DINHA (TRANSLATION): People who live here are the same as everyone else - they have their dreams - they throw their rubbish where they shouldn't. Not because they're bad, but because everyone else does -and there isn't a culture that says 'You shouldn't do it!' - so everyone just goes on doing it.

COMM: Still, it's time for another tough talk between The Posse and some of the people who live round here.

DU (TRANSLATION): We're not just looking for a hand cleaning all this up. We also want to give you some leaflets to pass round the people here to get them to stop throwing their rubbish in the stream - and we want you to talk to them.

MAN (TRANSLATION): But they all know that the garbage truck only comes once a week and whenever I try to talk to people they get offended and I don't want to lose my friends.

DINHA (TRANSLATION): Vander is our president, he started The Posse. He is very quiet but that's because he's thinking of lots of different solutions for every problem - that's why he's called the President.

COMM: Today Vander's joined a march through the city centre with teachers, university professors and landless workers. They're marching down the Avenida Paulista - the business avenue through which seventy per cent of Brazil's wealth is said to flow. Their message for Brazil's financial authorities: too much of that wealth goes to too few people.

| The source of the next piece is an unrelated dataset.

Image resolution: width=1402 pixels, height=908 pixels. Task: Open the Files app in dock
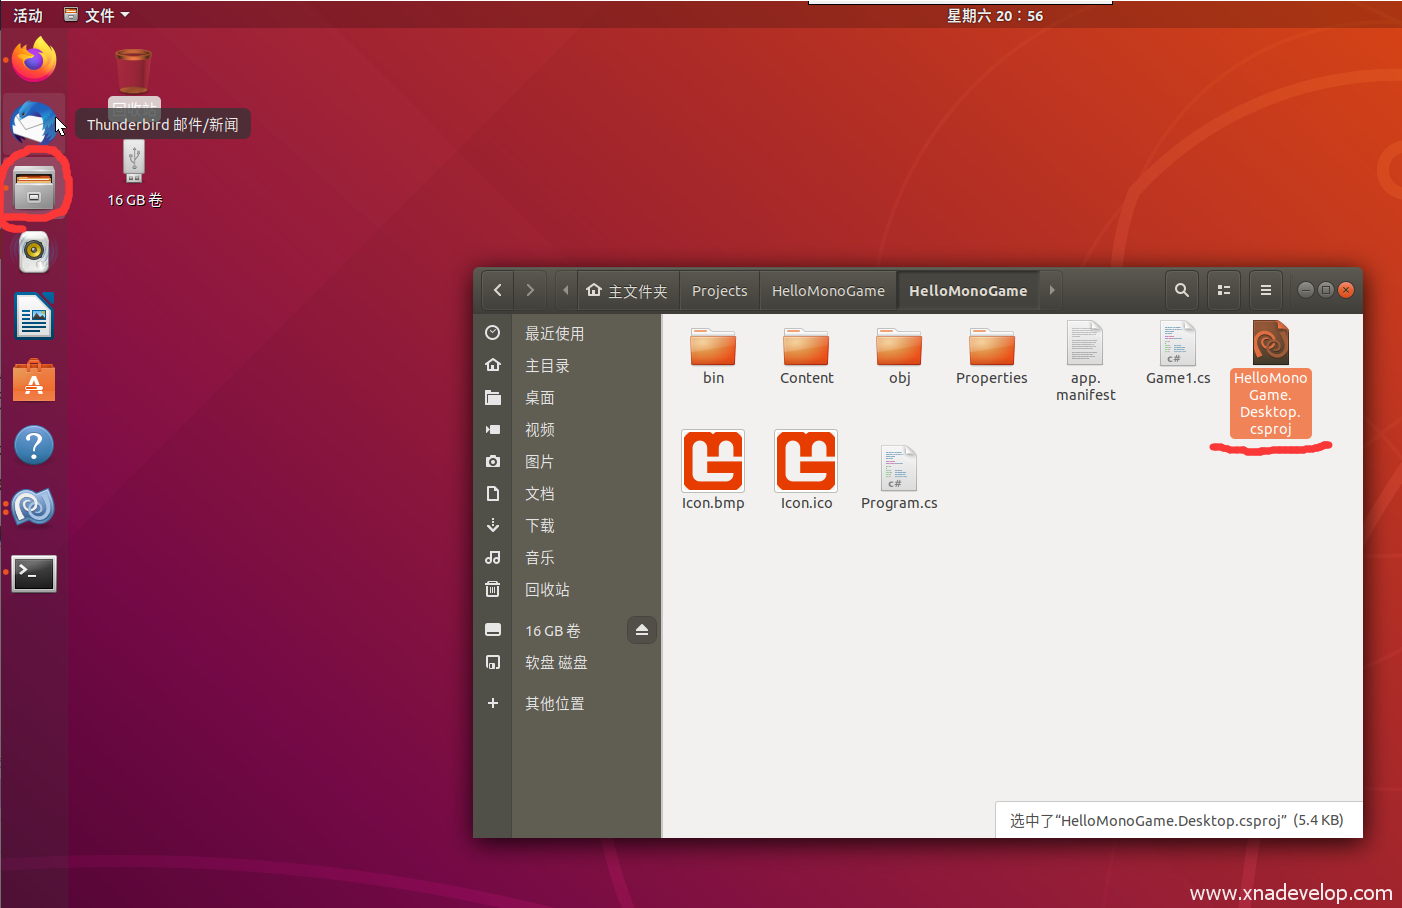coord(34,188)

As usual Vander has a solution.

VANDER (TRANSLATION): I think we have to create a new tax for those earning a lot of money. A big portion of public money has to be redistributed to those in need - to the poor - and with that money there'll be a better distribution of resources.

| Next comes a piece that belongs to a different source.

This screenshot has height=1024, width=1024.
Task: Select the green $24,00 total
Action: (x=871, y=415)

COMM: Back in the streets of the favela, it's not hard to see how these problems began. Few in the Posse are more observant of social trends than Dinha's friend, Paula.

DINHA (TRANSLATION): Paula is my mate and partner in a study group. We got into University of São Paulo at the same time. She's going to be an anthropologist and she's my favourite singer.

PAULA (TRANSLATION): When we are walking around Jardim São Saveiro we often notice little cultural things like music from the north of Brazil. That's because for ages a lot of people from the north east of Brazil have been coming to SÒo Paulo to try and get a better life. They started coming after industrialisation because of all the problems in the north-east. I think that the music we hear come from people trying to bring back and preserve the things they left behind when they came here to try and make a better life.

COMM: What stops the landless migrants making a better life in the favelas for their children is education. This is the state school in the Jardin São Saveiro - where some of the Posse members were educated - and where some of Dinha's friends like Ferdinando still take classes.

DINHA (TRANSLATION): Fernando is part of a band called Angels of Rap. He is fifteen and he's just about to finish high school. He is an angel of rap and he's also very quiet . . .

FERNANDO (TRANSLATION): Education is good because it keeps you away from crime. It's like a support for everything in life, without education we can't get a job. That's what education is good for. The education that other people receive is completely different from our education - our education is inferior. They learn a lot more than we do. We learn a lot less. Their education is more advanced because they have more money.

COMM: Dinha is one of the very few young people in the favela who's beaten the odds of an unequal education system and made it to a top university. She still lives at home with the rest of her family, even though the campus is a two-hour bus drive away.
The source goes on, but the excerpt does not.